*** Opening of Records supplied ***

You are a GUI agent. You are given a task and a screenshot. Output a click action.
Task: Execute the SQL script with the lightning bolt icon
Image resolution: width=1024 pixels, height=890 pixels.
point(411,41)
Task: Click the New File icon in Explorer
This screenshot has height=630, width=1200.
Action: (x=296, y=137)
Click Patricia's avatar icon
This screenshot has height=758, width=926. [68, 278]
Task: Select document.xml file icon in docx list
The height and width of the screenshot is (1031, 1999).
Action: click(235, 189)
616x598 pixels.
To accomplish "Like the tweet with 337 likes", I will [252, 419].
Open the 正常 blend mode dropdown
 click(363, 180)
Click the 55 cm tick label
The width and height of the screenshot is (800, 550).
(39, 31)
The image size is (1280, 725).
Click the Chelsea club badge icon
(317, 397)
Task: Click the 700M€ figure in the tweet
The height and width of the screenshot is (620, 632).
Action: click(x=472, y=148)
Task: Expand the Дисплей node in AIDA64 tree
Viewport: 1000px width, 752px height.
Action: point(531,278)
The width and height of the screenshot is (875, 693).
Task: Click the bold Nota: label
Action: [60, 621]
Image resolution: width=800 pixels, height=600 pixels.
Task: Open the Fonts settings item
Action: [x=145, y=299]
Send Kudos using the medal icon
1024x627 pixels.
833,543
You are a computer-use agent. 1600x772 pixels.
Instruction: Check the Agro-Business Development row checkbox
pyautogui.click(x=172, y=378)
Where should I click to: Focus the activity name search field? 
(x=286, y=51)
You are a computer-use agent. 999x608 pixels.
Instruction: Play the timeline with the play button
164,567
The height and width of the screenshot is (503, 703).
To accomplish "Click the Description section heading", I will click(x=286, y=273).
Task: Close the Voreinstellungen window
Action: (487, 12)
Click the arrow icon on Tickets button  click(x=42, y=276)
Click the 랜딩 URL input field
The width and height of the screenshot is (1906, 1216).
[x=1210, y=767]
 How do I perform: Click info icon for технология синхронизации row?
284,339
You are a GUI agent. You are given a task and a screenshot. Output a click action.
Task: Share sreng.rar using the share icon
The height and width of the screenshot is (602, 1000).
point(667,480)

*** Close of Records supplied ***

▶ **Work to complete**
Please give an exact copy of the entries above, from the line with "Click the 랜딩 URL input field" down to the line with "Task: Share sreng.rar using the share icon", inclusive, and nothing else.

▶ **Your solution**
Click the 랜딩 URL input field
The width and height of the screenshot is (1906, 1216).
[x=1210, y=767]
 How do I perform: Click info icon for технология синхронизации row?
284,339
You are a GUI agent. You are given a task and a screenshot. Output a click action.
Task: Share sreng.rar using the share icon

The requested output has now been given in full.